You have learned about the catabolism of glucose, which provides energy to living cells. But living things consume more than just glucose for food. How does a turkey sandwich, which contains protein, provide energy to your cells? This happens because all of the catabolic pathways for carbohydrates, proteins, and lipids eventually connect into glycolysis and the citric acid cycle pathways (Figure 4.5.1). Metabolic pathways should be thought of as porous—that is, substances enter from other pathways, and other substances leave for other pathways. These pathways are not closed systems. Many of the products in a particular pathway are reactants in other pathways.
Connections of Other Sugars to Glucose Metabolism
Glycogen, a polymer of glucose, is a short-term energy storage molecule in animals. When there is adequate ATP present, excess glucose is converted into glycogen for storage. Glycogen is made and stored in the liver and muscle. Glycogen will be taken out of storage if blood sugar levels drop. The presence of glycogen in muscle cells as a source of glucose allows ATP to be produced for a longer time during exercise.
Sucrose is a disaccharide made from glucose and fructose bonded together. Sucrose is broken down in the small intestine, and the glucose and fructose are absorbed separately. Fructose is one of the three dietary monosaccharides, along with glucose and galactose (which is part of milk sugar, the disaccharide lactose), that are absorbed directly into the bloodstream during digestion. The catabolism of both fructose and galactose produces the same number of ATP molecules as glucose.
Connections of Proteins to Glucose Metabolism
Proteins are broken down by a variety of enzymes in cells. Most of the time, amino acids are recycled into new proteins. If there are excess amino acids, however, or if the body is in a state of famine, some amino acids will be shunted into pathways of glucose catabolism. Each amino acid must have its amino group removed prior to entry into these pathways. The amino group is converted into ammonia. In mammals, the liver synthesizes urea from two ammonia molecules and a carbon dioxide molecule. Thus, urea is the principal waste product in mammals from the nitrogen originating in amino acids, and it leaves the body in urine.
Connections of Lipids to Glucose Metabolism
The lipids that are connected to the glucose pathways are cholesterol and triglycerides. Cholesterol is a lipid that contributes to cell membrane flexibility and is a precursor of steroid hormones. The synthesis of cholesterol starts with acetyl CoA and proceeds in only one direction. The process cannot be reversed, and ATP is not produced.

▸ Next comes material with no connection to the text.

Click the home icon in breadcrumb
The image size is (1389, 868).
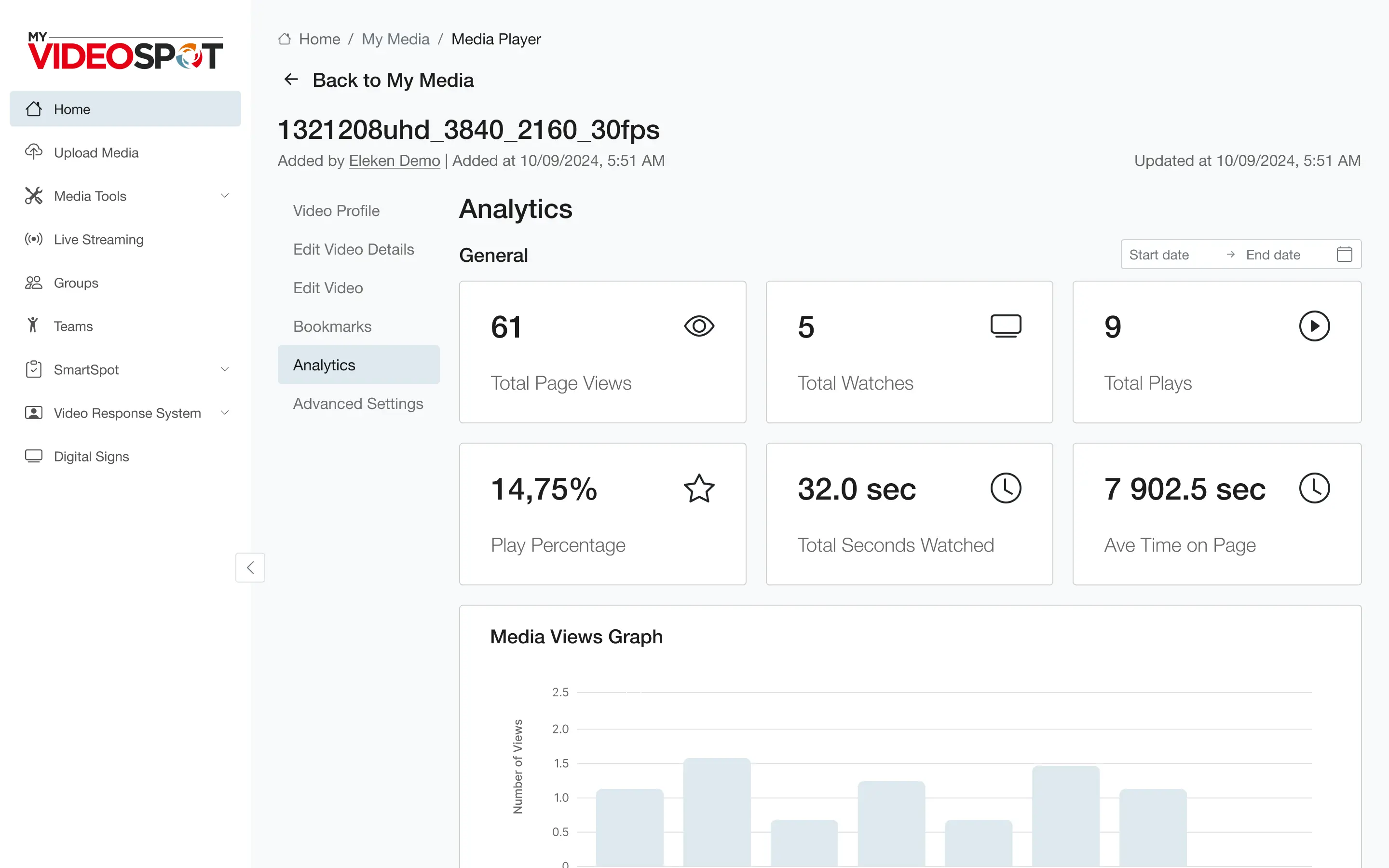click(x=285, y=39)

Triglycerides are a form of long-term energy storage in animals. Triglycerides store about twice as much energy as carbohydrates. Triglycerides are made of glycerol and three fatty acids. Animals can make most of the fatty acids they need. Triglycerides can be both made and broken down through parts of the glucose catabolism pathways. Glycerol can be phosphorylated and proceeds through glycolysis. Fatty acids are broken into two-carbon units that enter the citric acid cycle.
Figure 4.5.1: Glycogen from the liver and muscles, together with fats, can feed into the catabolic pathways for carbohydrates.
The breakdown and synthesis of carbohydrates, proteins, and lipids connect with the pathways of glucose catabolism. The carbohydrates that can also feed into glucose catabolism include galactose, fructose, and glycogen. These connect with glycolysis. The amino acids from proteins connect with glucose catabolism through pyruvate, acetyl CoA, and components of the citric acid cycle. Cholesterol synthesis starts with acetyl CoA, and the components of triglycerides are picked up by acetyl CoA and enter the citric acid cycle.